I think that when we talk about brands we admire, when we look at organizations that are outperforming, it’s because we believe in them. We want to believe them because we have an identity wrapped up in who they are. And in my talks, I put up a slide of a bunch of people who have some tattoos, and all the tattoos are from Harley Davidson. And I say, ‘Almost no one gets a Suzuki tattoo.’ And the lesson there is: That’s a choice. It’s a choice to make something tattoo-worthy. And the way you get to be tattoo-worthy is not by trying to maximize return on equity for your shareholders.

From where you sit today, who are the brands racing to the top and becoming tattoo-worthy?
Well, every time I mentioned a brand in a positive way, they fall apart, so that’s the golden curse.

Haha, the Godin curse!
So instead my answer is, tell me a brand you admire. Because if you admire it, I know why. You admire it because it’s got some identity for you. Almost nobody wants to go to Avis instead of Hertz, or Hertz instead of Avis, because they’ve both persuaded us that they’re the same. And the same with bottled water. If bottled water is all pure, then just buy the cheap one.

And then I think about what it means to have an actual brand versus a logo. If Nike had a hotel, I think we would all agree that we can imagine what it would be like, but if Hyatt had a brand of sneakers, we have no clue what it would be like. That’s because Hyatt only has a logo. But Nike has a brand. And what it means to have a brand is that you stand for something, and some people don’t like it. But everyone knows the promise that you are making and keeping. And what we get to do is make promises and keep them. That is the thrilling part of being a marketer, because we’re choosing to lean outside of the established industrial standard.

How do you want marketers today to be better? What is the choice they can make, or does it come in the thinking of making the choice—intention?
Every marketer who decides to be a selfish short-term narcissistic profit taker, who is cutting corners and hiding, has made that choice. We don’t have to do that. You can say to your team, ‘This product you want me to sell? It’s crap, I’m not going to push it.’ You can say to the team, ‘Oh, you want me to spam people who trust us? Not going to do it.’

It’s your fingers on the button.
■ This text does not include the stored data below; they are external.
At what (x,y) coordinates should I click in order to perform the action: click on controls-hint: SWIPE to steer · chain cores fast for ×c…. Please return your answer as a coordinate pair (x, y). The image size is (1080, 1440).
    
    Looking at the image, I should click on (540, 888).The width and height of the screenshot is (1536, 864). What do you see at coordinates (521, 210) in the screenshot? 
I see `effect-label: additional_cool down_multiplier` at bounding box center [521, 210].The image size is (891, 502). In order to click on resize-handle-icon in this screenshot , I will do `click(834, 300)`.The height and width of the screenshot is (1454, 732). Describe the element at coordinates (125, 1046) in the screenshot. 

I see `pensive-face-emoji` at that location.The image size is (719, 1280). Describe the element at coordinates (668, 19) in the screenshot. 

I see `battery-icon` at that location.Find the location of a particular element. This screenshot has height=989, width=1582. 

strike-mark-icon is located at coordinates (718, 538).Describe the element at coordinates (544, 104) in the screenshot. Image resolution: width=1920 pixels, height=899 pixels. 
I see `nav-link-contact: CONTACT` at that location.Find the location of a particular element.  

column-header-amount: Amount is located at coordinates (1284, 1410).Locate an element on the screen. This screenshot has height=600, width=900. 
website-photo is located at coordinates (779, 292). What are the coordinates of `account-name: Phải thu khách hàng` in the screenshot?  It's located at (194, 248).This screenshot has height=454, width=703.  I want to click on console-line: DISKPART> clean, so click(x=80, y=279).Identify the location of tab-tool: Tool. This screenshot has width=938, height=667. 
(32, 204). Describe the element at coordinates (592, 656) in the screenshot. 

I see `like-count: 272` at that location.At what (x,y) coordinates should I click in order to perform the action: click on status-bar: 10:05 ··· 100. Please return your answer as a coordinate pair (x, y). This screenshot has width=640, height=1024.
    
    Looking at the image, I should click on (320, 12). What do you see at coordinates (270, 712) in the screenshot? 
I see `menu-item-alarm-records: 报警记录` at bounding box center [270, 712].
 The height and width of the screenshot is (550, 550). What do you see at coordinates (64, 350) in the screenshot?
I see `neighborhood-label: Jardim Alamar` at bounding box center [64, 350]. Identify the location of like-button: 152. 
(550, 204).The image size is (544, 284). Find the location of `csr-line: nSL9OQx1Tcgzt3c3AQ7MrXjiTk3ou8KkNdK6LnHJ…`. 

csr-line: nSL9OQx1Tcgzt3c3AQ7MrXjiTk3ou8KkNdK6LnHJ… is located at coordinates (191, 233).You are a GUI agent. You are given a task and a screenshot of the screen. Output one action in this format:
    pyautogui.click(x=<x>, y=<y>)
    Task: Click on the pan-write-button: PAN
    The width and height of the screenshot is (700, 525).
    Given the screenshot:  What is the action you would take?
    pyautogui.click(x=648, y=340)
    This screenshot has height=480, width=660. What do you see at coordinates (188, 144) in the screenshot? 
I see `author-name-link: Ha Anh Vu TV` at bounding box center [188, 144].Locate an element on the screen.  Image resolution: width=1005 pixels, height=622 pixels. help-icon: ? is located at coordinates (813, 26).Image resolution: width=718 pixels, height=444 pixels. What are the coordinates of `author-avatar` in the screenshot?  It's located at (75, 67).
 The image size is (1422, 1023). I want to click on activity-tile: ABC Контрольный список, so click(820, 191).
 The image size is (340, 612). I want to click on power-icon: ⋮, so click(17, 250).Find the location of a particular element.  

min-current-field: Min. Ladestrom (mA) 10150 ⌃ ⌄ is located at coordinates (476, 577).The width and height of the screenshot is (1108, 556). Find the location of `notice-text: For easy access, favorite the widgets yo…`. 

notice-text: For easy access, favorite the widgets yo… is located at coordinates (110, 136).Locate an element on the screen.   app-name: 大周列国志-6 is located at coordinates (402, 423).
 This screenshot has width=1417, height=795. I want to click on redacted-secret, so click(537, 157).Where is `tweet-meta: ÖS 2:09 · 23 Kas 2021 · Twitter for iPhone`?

You don’t have to press the button. As marketers, if we’re truly professionals, we’ve got to take responsibility for what we’re going to say and how we’re going to say it. We should have the confidence to never say, ‘I was just doing my job.’ Because we can do better than that. Marketing is what changes our consumption. Marketing decides whether someone’s going to vape or not. Marketing decides whether someone’s going to get elected or not. So we’re responsible for life or death every day, and we should act that way. That is my mission.